Search code examples
mapreducebigdataapache-flinkflink-streaming

Flink Broadcast non-KeyedStream to a KeyedStream


I have two streams, stream1 and stream2. Streams are coming from Kafka Topics. Stream1 is a KeyedStream which contains the main data that I want to process in keyed-context. Stream2 is simply a "trigger" stream. What I mean is that Stream1 will print the results it has generated so far only when a trigger arrives from stream2. My problem is that I cant find a way to broadcast the trigger event of stream2 to all partitions of stream1, so they all start printing the results. Any ideas on how to do this? Note: I dont want to use Windows.

Moreover, in flink documentation I see an operator "broadcast" : Datastream -> DataStream but I haven't found any examples to understand how this is used. Can someone explain?

Thank you in advance


Solution

  • See The Broadcast State Pattern page, which has an example of doing something similar to your use case.

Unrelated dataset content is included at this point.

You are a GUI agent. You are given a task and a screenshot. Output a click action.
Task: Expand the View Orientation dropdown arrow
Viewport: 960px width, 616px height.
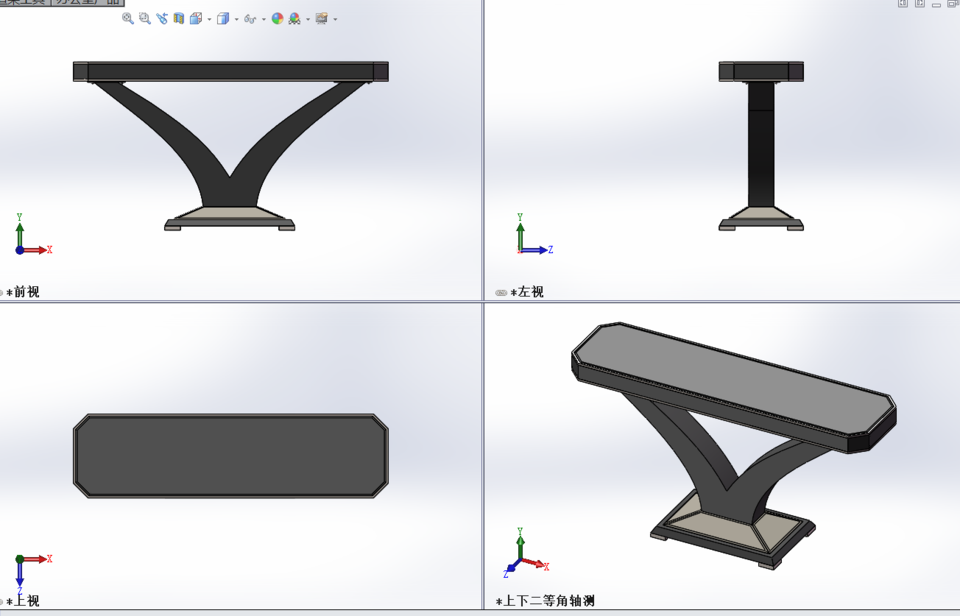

To summarize...

    • When a stream1 element is received by processElement(), you save it in (keyed) state.
    • When a stream2 (control) element is received by processBroadcastElement, you get use the ctx.applyToKeyedState(StateDescriptor<S, VS> stateDescriptor, KeyedStateFunction<KS, S> function) method to access/emit all of the records you've saved in state for stream1.